This was probably the highlight of my evening: meeting these two.  Sarina Brewer I've admired from afar since I first realised other people were doing what I was doing, which is toiling away behind locked doors doing unconventional things with dead animals.  I am a total fangirl; she was basically the trailblazer for chicks doing cool taxidermy.  Plus she's as kind and delightful as one could imagine.  In the center is Vega, who was also showing some pieces that night.  She's super kind and very present in a way that can only be described as West Cost.  They are a different breed of human out there; I often muse about it when I visit and wonder if it all can really be chalked up to differing climes. When I find myself face to face with a West Coast breed, I used wish I could just relax a little, and chill.  Like them.  It's an admirable way of life and a wonderful energy to have.  I am however, a Philly girl.  Born and bred and full of defenses.  It's taken me 34 years to accept it but I wouldn't have me any other way.

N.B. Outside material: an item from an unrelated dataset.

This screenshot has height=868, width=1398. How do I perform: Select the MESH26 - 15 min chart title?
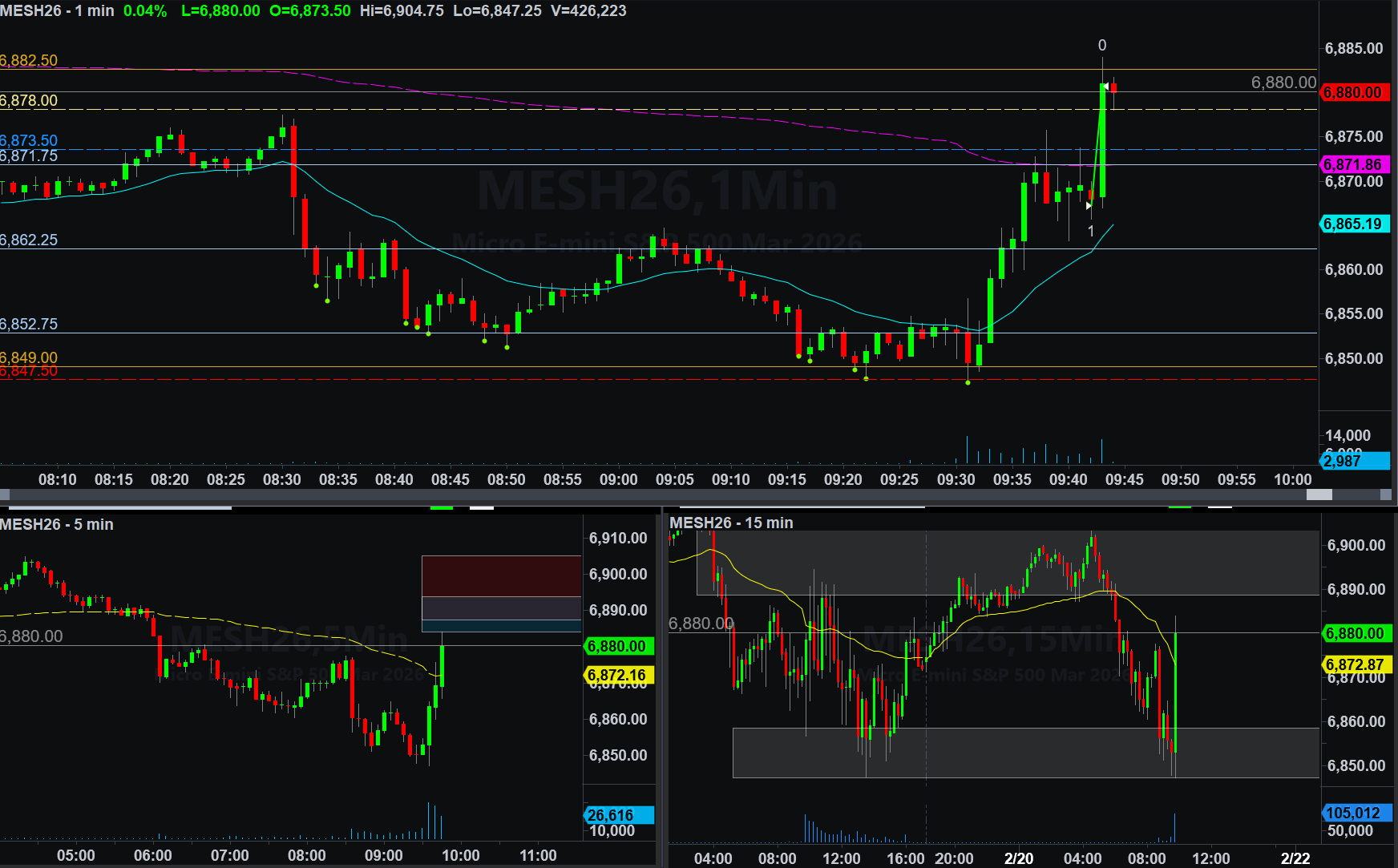pyautogui.click(x=731, y=523)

After the gallery closed a few of us went to the bar across the street for a nightcap.  When we got back to my friend's house to call it a night, I felt sore and achy.  And freezing cold.  I dismissed it and went to sleep, only to wake up sore all over and still chilly.  Jim was sore as well, plus we both felt like we had the hangover of the century.  This was strange, considering I only had three or four drinks over the course of five hours.  Soon came the stomach cramps but we decided to ignore it and head out for some early morning adventures, like coffee and yardsaling in Silverlake.  I scored a pink Christian Dior turban for $2 and Jim got himself a nice Pyrex bowl for $1.  Not too shabby.  Later on we hit up the MOCA to catch the exhibition curated by Mike Diamond of the Beasties before it came down that night.  We both still felt seriously hung over but kept it up-this was our vacation dangit!  We drove to Malibu and laid on the beach for a few hours which was about all I could do at that point.  Like idiots, we drank more alcohol (hair of the dog?) and felt no better.  We both passed out at 7pm and that was the end of it.  Enter stomach issues too grotestue to describe, made worse by the fact that we were guests in someone's house with only one bathroom.  Needless to say, the flight home on Sunday was almost unbearable.

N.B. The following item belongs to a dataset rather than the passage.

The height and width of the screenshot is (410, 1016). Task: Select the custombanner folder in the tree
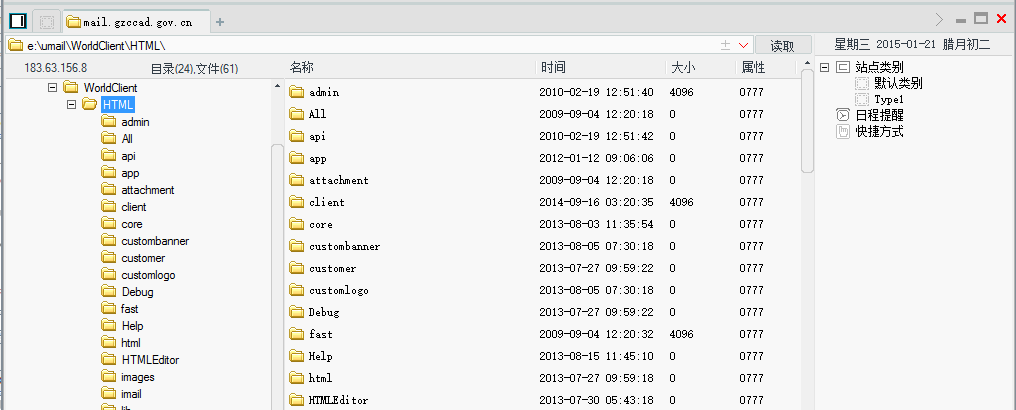click(x=155, y=241)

We were pretty much laid up for that whole week, unable to keep any food in our stomachs long enough to actually digest, until we finally saw a doctor on Friday who put us on antibiotics.  A bacterial infection from the oysters seemed to be the popular theory, but I can't help but wonder if it was the universe punishing me for casting aside the moral high ground I'd declared just a few weeks ago in regard to not eating meat unless I am familiar with its source.  Message received, universe.

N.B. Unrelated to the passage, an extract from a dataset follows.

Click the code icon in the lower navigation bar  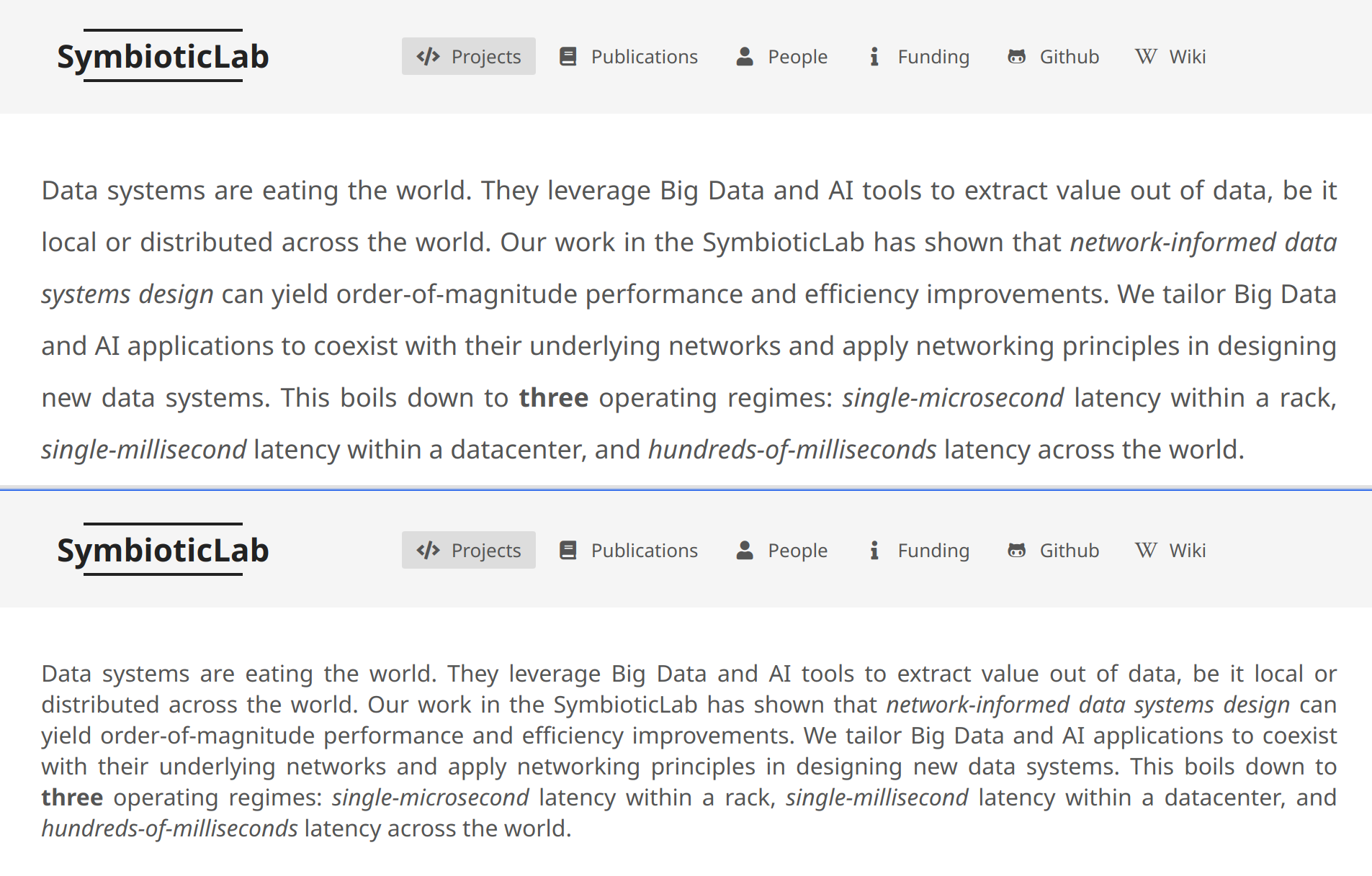coord(428,550)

Food borne illness aside, it was a great trip and LA is a wonderful town.  I look forward to going back.  Jim took some great shots of the beach and other stuff:







check out his recap here: SNAP BAM SPLAT



Up next: My new studio!!!!!!

2012 Biennial Rogue Taxidermy Exhibition: Truly Outrageous

I'm almost done packing my bags and headed off to bed to get some beauty sleep before I hop on a sexy new Virgin America airplane for a direct flight to LA. 



I'm almost as excited for the flight as I am for the purpose of my entire trip, which is this:







I'm over the moon to be showing with some folks I've been admiring from afar for quite some time now.  It's truly an honor to be in their company.  I still have pangs of self-doubt here and there as I prepare for this trip, wondering how my pieces will measure up in person when displayed next to everyone else's.



And yes, I know it's not a competition and I know those aren't pretty feelings but it's me giving you the truth.  I also know that everything I fret about always turns out fine in the end so I'll cross my fingers, kiss my elbow, and enjoy my mini vacation.







Speaking of crossing fingers, you may recognise that gal above from such things as your childhood, saturday mornings, or recent forays into tv nostalgia.  It's Jetta, from the Misfits.  My three submissions in the show are hats of course, all made from chickens sourced at my dear friends' farm.  As the pieces came together and I listened to MIA's "Bad Girls" song on repeat (I cannot stress enough how much of an inspiration this video has been on every single facet of my life) , these identities started rearing their naughty heads.







Jetta is composed of a Brahma Hen mounted atop a vintage pillbox cap.







Sparkly embellishments abound, of course.















I'll bet you remember most clearly Pizzazz, the leader of the Misfits.  Man, what a bitch.







This Polish rooster was just dripping with attitude  (wait until you see the spurs on this cock) and came to be Pizzazz quite naturally.











I see you!











This guy is also perched atop a vintage hat, this one an old mink pillbox.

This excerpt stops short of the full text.